Given records:
=== Begin Enclosure ===

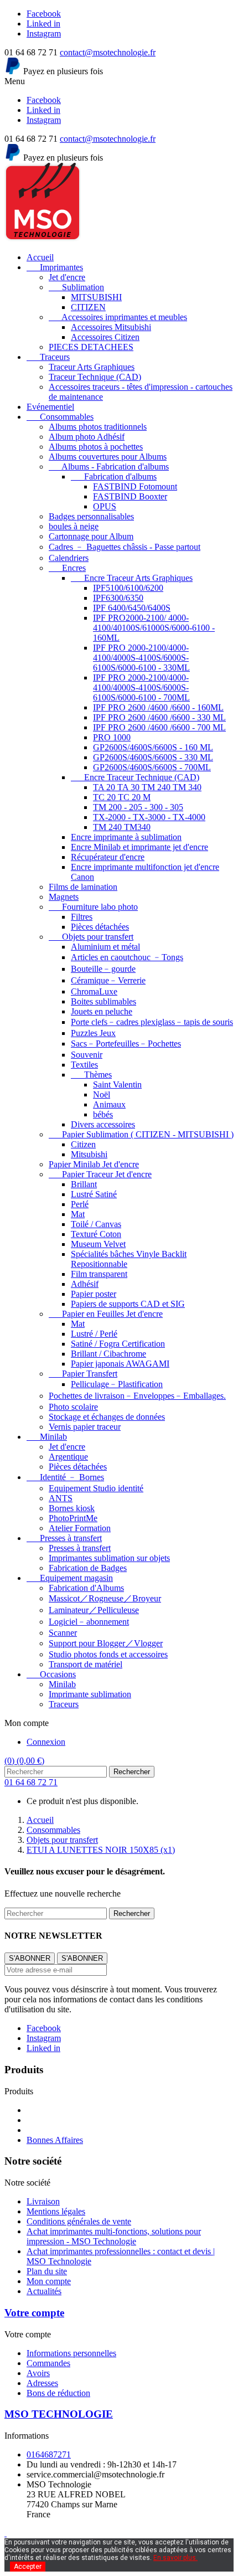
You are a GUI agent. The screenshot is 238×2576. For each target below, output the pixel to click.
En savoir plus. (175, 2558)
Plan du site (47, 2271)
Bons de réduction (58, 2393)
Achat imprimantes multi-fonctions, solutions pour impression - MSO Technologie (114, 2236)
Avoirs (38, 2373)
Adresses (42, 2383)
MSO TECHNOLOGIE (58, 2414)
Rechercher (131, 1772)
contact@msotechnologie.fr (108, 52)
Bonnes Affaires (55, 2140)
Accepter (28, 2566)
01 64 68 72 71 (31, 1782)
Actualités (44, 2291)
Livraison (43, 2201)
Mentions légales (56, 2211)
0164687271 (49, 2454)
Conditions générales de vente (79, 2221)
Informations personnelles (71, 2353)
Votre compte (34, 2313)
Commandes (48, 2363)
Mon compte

=== End Enclosure ===

Task details: The answer must reproduce every line of the records above exactly, with all pictures left out.

Output:
You are a GUI agent. The screenshot is 238×2576. For each target below, output the pixel to click.
En savoir plus. (175, 2558)
Plan du site (47, 2271)
Bons de réduction (58, 2393)
Achat imprimantes multi-fonctions, solutions pour impression - MSO Technologie (114, 2236)
Avoirs (38, 2373)
Adresses (42, 2383)
MSO TECHNOLOGIE (58, 2414)
Rechercher (131, 1772)
contact@msotechnologie.fr (108, 52)
Bonnes Affaires (55, 2140)
Accepter (28, 2566)
01 64 68 72 71 (31, 1782)
Actualités (44, 2291)
Livraison (43, 2201)
Mentions légales (56, 2211)
0164687271 (49, 2454)
Conditions générales de vente (79, 2221)
Informations personnelles (71, 2353)
Votre compte (34, 2313)
Commandes (48, 2363)
Mon compte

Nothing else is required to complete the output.